Required action :: Only one stretch of the listing below is wanted. Begin at the line that has "Open the EuroGoodies company field", stop after the line that has "Given: Toggle the", and repeat every line in between exactly.

Extracted material ::
:::

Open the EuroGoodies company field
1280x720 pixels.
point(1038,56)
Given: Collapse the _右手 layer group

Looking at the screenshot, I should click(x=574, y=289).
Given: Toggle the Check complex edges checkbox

:::

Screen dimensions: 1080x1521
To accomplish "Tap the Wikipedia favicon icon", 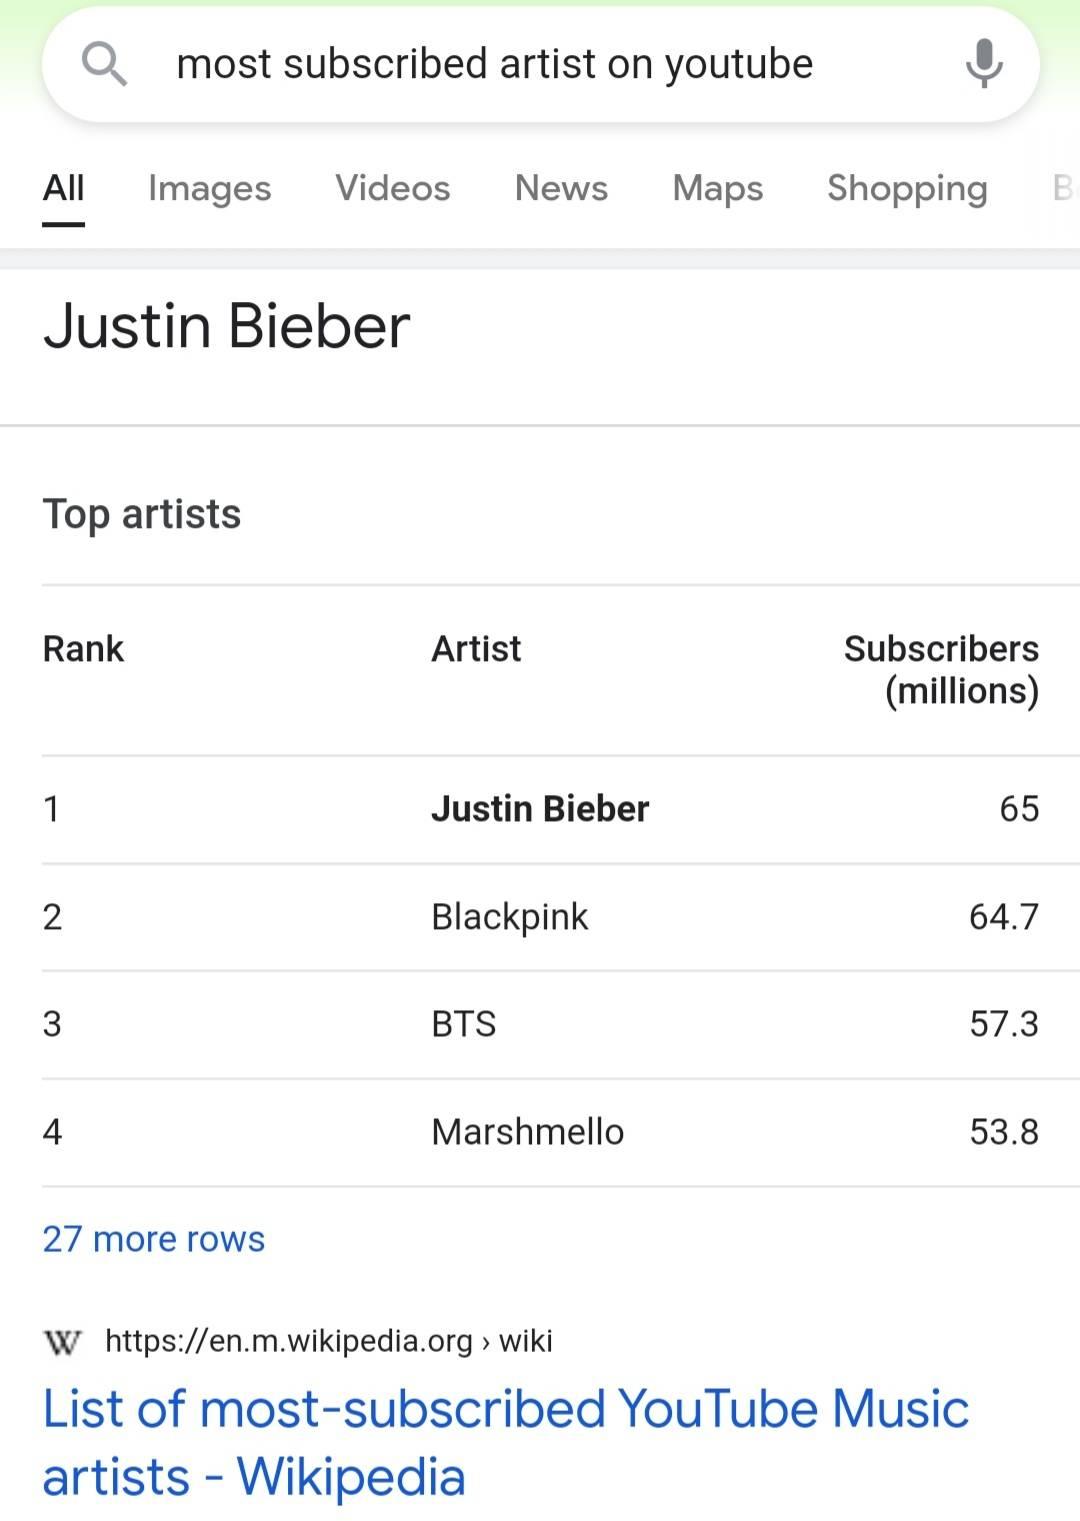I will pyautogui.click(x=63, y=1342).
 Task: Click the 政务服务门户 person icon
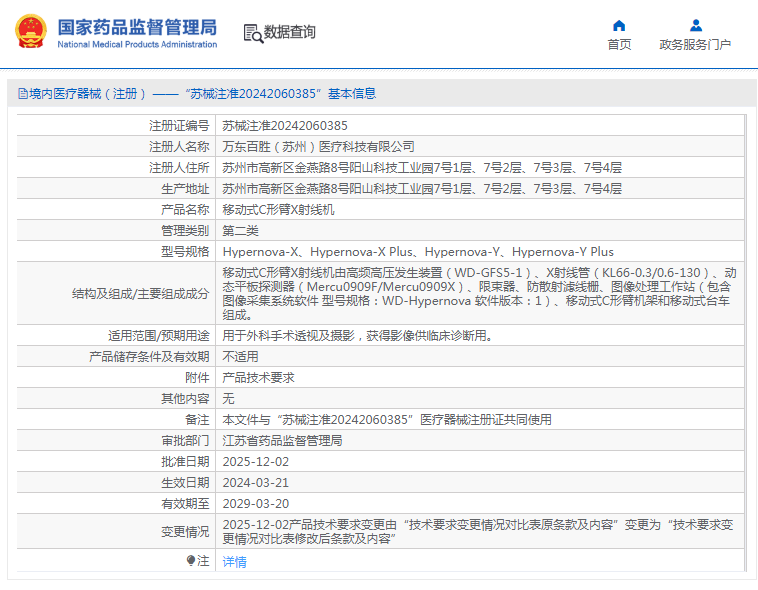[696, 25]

:::

Reply to the task ::
Open the EuroGoodies company field
1280x720 pixels.
point(1038,56)
Given: Collapse the _右手 layer group

Looking at the screenshot, I should click(x=574, y=289).
Given: Toggle the Check complex edges checkbox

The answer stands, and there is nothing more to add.